## Data section
## START
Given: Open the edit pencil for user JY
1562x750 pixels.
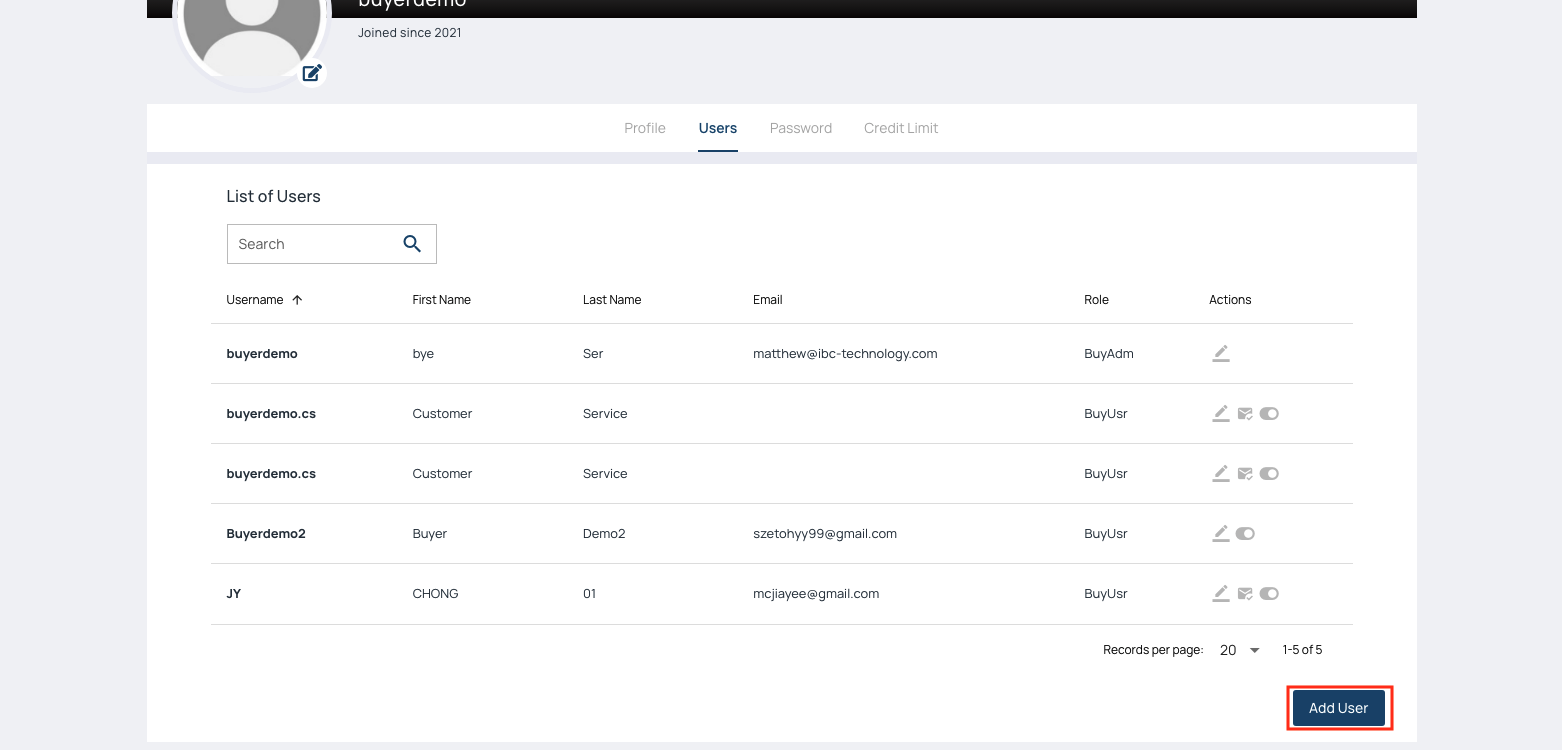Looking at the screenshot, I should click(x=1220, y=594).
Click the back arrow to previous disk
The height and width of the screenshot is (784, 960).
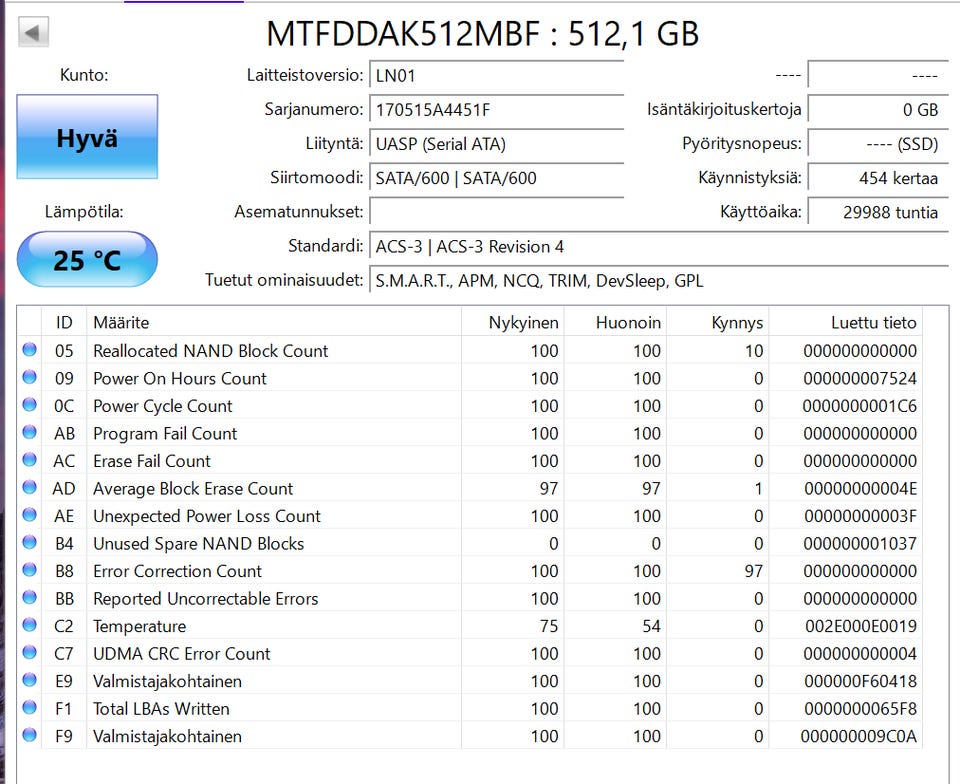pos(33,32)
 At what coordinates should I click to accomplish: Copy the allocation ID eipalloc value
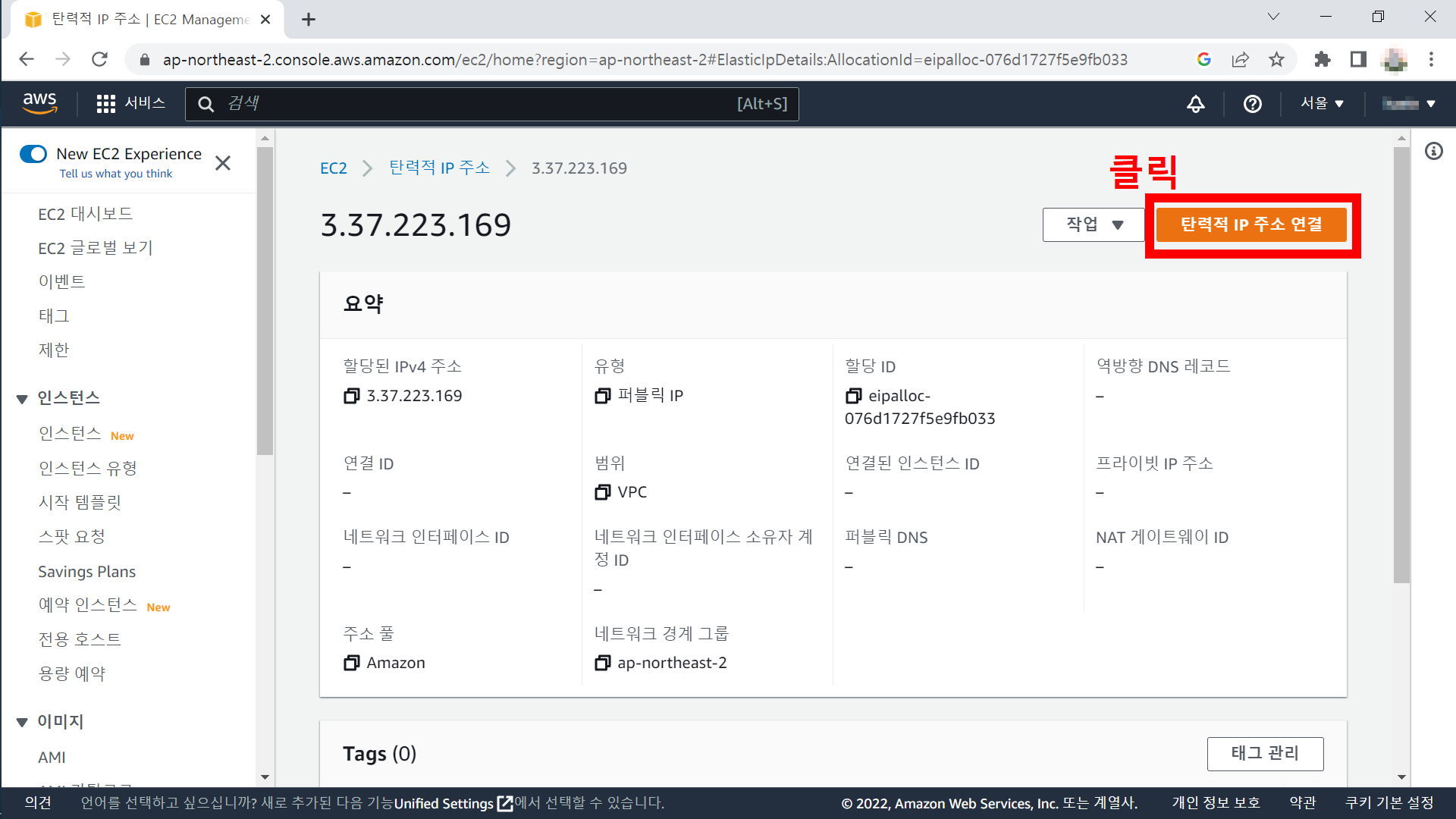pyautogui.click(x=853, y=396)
## END
## START
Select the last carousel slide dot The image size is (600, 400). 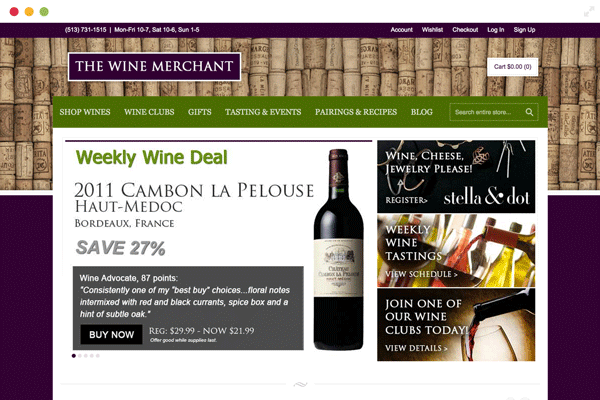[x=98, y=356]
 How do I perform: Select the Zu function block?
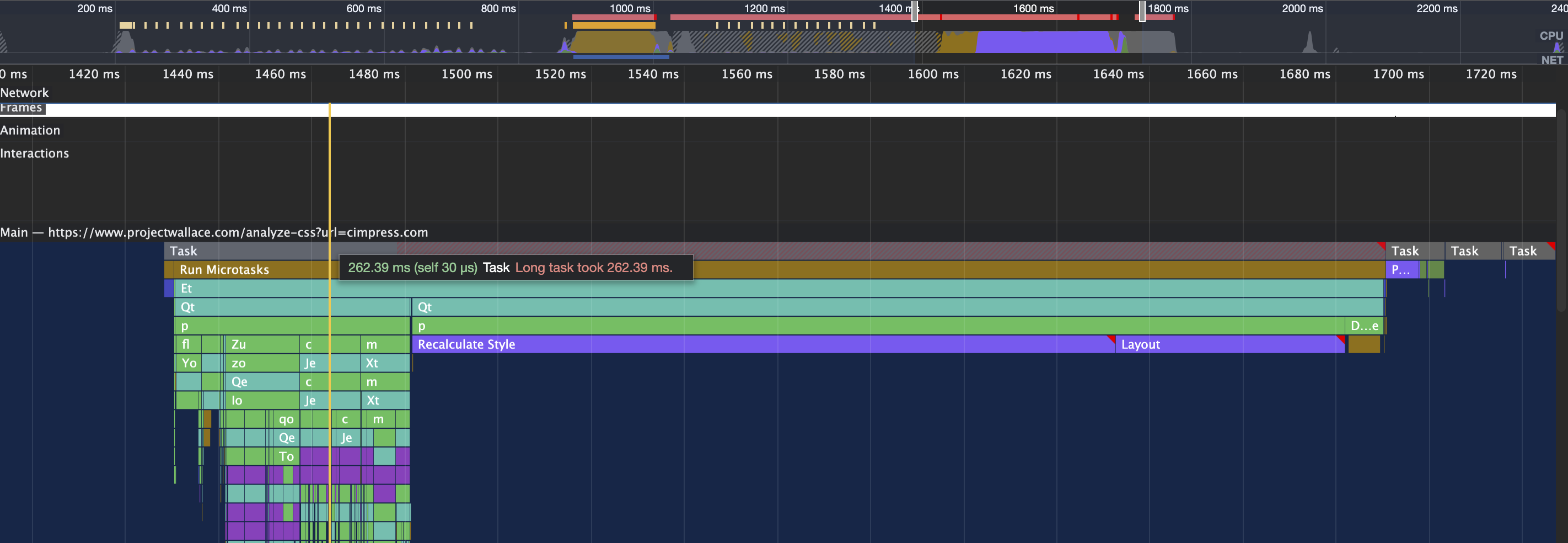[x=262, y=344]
## END
Retype the listing lines starting with the line containing "Click the back arrow to previous disk" and ending after the line containing "pyautogui.click(x=853, y=396)", leaving out the pictures.

Click the back arrow to previous disk
The height and width of the screenshot is (784, 960).
pos(33,32)
 At what coordinates should I click to accomplish: Copy the allocation ID eipalloc value
pyautogui.click(x=853, y=396)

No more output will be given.